Que propose ce brouillon d'EIP ?
Kevaundray Wedderburn a ouvert le 24 août 2026 une pull request sur ethereum/EIPs, le dépôt GitHub par lequel passe toute proposition de modification du protocole Ethereum. Le texte porte trois signatures, la sienne, celle de Tom Wambsgans et celle de Thomas Coratger. Il vise le contrat de dépôt, le guichet par lequel un candidat validateur Ethereum engage ses ETH pour entrer dans le consensus. Deux changements sont décrits dans l'en-tête de la proposition. Le contrat accepterait des clés et des signatures de longueur variable, là où il impose aujourd'hui un gabarit fixe, celui du schéma de signature BLS employé par les validateurs. Il gagnerait aussi un mode de retraite du BLS, présenté comme irréversible une fois enclenché.
Pourquoi toucher au format des clés ?
Le titre du brouillon, tel que l'a fixé le robot du dépôt, annonce l'intention : rendre le contrat de dépôt compatible avec la cryptographie post-quantique. Les schémas destinés à succéder au BLS produisent des clés et des signatures plus volumineuses que celles que le contrat actuel sait recevoir. Élargir le format d'abord, choisir le successeur ensuite, tel est l'ordre retenu. La mécanique s'appuie sur EIP-7685, le canal qui fait remonter les requêtes de dépôt vers la couche de consensus. L'auteur indique lui-même qu'une large part de son texte reprend les explications déjà attachées à ce standard.
Où en est la proposition dans le circuit éditorial ?

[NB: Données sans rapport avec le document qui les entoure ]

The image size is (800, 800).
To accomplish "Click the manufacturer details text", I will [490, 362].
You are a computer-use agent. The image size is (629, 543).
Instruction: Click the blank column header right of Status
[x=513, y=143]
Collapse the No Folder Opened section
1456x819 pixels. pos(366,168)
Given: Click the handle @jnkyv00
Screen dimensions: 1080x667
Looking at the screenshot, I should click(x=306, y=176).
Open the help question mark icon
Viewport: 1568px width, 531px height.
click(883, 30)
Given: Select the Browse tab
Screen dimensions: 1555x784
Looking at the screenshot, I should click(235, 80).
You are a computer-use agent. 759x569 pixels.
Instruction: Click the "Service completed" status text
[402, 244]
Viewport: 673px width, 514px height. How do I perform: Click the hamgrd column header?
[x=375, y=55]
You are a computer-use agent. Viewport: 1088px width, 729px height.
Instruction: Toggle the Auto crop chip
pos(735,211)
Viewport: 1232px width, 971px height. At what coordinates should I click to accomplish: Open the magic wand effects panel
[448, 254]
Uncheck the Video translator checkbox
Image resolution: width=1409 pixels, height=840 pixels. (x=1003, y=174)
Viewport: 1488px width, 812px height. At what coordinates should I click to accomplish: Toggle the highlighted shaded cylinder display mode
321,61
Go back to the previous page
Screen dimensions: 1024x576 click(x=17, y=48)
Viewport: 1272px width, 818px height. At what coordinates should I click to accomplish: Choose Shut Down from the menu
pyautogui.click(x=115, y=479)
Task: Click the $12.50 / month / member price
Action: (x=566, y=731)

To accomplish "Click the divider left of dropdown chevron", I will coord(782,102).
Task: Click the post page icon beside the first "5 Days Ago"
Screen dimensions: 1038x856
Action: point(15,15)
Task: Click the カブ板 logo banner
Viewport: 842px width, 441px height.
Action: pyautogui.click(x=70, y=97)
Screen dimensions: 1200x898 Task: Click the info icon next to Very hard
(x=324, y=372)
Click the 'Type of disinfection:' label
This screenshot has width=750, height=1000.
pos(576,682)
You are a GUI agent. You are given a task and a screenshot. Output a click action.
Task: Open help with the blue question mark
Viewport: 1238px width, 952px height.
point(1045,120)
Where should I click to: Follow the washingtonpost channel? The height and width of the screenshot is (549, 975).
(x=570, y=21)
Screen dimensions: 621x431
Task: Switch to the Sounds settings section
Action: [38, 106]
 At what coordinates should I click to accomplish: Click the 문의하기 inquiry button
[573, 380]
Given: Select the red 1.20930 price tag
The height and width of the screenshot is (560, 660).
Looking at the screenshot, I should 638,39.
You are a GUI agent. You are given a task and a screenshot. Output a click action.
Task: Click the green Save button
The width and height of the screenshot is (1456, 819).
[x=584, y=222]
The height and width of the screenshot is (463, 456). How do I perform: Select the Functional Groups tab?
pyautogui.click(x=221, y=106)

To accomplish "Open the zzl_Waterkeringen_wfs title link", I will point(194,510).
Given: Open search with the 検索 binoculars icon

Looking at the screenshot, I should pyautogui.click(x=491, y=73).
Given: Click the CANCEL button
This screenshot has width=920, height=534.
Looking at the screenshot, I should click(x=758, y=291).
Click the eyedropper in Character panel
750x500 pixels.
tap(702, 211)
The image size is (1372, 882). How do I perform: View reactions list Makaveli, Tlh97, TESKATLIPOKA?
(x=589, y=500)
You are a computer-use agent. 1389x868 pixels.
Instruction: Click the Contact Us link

Au stade de brouillon, et rien de plus. Le robot du dépôt l'a étiquetée comme nouvelle proposition de type cœur de protocole, en attente de revue. Trois étapes restent devant elle :
- l'attribution d'un numéro définitif, un éditeur ayant proposé EIP-8394 à la place du 9999 provisoire utilisé au dépôt
- au moins une revue d'éditeur supplémentaire, parmi les quatre nommés par le robot
- l'ouverture d'un fil de discussion sur Ethereum Magicians, le champ prévu à cet effet étant resté vide
L'intégration automatique a par ailleurs signalé des erreurs sur l'un des commits, et l'auteur a repoussé sa branche le jour même. Un brouillon d'EIP peut être renuméroté, réécrit ou abandonné, et son passage dans une mise à jour du réseau suppose un accord des développeurs du cœur de protocole. Rien de ce que décrit ce texte n'est acquis.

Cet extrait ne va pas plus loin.